Senior Wrangler is the First position in the Math Tripos in Cambridge. Singapore Prime Minister Lee Hsien Loong was the Senior Wrangler in 1973, the first Singaporean student with such great honors, among other senior wranglers like Arthur Cayley (Group Theory), J.J. Sylvester (Inventor of Matrix, private tuitor of the “inventor of Nursing” Florence Nightingale), J.E. Littlewood (partnered in a twin research team with G.H. Hardy), Frank Ramsey (Ramsey’s Theorem), Stokes, Pell, etc.

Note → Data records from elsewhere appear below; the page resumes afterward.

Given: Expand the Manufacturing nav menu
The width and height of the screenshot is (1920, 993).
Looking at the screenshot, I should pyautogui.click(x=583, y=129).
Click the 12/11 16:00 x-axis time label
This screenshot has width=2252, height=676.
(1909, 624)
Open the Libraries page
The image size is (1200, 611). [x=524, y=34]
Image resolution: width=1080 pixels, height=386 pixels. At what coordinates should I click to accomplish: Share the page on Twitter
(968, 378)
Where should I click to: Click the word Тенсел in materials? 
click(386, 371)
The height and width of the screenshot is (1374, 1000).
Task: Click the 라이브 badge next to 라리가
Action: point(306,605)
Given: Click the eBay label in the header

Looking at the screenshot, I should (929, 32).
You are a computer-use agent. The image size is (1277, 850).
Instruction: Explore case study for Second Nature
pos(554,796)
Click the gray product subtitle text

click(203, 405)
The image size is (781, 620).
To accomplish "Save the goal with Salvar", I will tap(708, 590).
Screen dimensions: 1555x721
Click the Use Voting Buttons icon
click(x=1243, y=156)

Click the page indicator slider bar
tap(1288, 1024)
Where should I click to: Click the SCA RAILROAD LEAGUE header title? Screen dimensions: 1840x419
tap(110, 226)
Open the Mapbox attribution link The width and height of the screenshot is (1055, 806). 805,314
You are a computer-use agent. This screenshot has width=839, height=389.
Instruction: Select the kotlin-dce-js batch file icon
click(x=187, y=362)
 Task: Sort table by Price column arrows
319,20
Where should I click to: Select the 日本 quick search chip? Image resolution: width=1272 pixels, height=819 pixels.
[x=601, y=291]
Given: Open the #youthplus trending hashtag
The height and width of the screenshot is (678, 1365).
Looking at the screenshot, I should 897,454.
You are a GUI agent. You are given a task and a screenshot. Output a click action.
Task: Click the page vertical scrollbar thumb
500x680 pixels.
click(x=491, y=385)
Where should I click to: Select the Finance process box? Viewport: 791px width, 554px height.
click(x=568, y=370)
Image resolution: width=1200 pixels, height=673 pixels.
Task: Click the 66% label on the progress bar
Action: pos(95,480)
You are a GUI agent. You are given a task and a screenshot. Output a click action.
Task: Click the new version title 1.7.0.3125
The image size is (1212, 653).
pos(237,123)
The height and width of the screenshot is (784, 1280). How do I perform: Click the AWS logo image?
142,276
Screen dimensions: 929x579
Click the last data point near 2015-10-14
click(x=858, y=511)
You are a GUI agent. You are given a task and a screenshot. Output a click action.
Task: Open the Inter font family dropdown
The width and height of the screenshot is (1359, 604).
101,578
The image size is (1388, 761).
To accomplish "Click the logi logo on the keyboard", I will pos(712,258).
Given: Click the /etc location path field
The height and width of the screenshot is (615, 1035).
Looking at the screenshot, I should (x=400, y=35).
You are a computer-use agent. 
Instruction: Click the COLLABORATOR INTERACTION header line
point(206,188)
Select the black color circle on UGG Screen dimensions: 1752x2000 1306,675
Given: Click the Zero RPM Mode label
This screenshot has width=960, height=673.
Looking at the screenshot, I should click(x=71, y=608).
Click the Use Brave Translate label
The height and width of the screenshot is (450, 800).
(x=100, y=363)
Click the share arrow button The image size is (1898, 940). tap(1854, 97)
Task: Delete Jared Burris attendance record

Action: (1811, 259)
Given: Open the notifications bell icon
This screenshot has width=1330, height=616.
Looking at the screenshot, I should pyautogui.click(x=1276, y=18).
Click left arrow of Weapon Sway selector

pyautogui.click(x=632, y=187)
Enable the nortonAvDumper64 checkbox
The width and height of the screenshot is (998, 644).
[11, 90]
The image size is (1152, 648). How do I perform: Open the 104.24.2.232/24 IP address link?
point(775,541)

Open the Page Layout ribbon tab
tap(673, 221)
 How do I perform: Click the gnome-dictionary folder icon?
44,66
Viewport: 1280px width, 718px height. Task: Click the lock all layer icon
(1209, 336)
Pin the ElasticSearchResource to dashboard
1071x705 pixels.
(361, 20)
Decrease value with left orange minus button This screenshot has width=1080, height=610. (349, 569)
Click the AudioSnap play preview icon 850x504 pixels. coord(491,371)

Some great mathematicians like Bertrand Russell (Logician, Nobel Litterature Prize) , G.H. Hardy (20th century greatest Pure Mathematician, mentored 2 geniuses: Indian Ramanujian and Chinese Hua Luogeng 华罗庚*) were not Senior Wrangler. Prof Hardy hated Math Tripos syllabus (revealed in his autobiography: “A Mathematician’s Apology“).

1914 Brian Charles Molony
1923 Frank Ramsey
1928 Donald Coxeter
1930 Jacob Bronowski
1939 James Wilkinson
1940 Hermann Bondi
1952 John Polkinghorne
1953 Crispin Nash-Williams
1959 Jayant Narlikar
1970 Derek Wanless
1973 Lee Hsien Loong (Singapore 3rd Prime Minister)
1977 Glyn Moody
1982 Christopher Budd
1985 Nick Mee
1990 Kevin Buzzard
1992 Ruth Hendry
1993 Ian Dowker
1996 David W. Essex
1997 Alexander Barnar
1998 Ben Joseph Green
1999 Paul Russell
2000 Toby Gee
2001 Mohan Ganesalingam
2002 Jeremy Young
2003 Thomas Barnet-Lamb
2004 David Loeffler
2005 Timothy Austin
2007 Paul Jefferys
2008 Le Hung Viet Bao
2009 Thomas Beck
2010 Zihan Hans Liu
2011 Sean Eberhard
2012 Sean Moss
2013 Arran Fernandez (@18 years old 0 month)

Note * :
Hua Luogeng, like Ramanujian, was a self-paced study mathematician, with only secondary education. Hardy took Hua as research student, let Hua choose either spend 3 years in Cambridge to get a PhD working on one Math topic, or learn everything from Hardy but no PhD degree. Hua chose the “no PhD degree” option but got to become the greatest Mathematician in modern China. Later in 1980s Hua and his students reformed the Chinese Secondary School Math education, endorsed by Deng Xiaoping, propelled China to the World’s Championship of Math Olympiad for nearly 2 decades, ahead of Russia, USA, UK and Europe.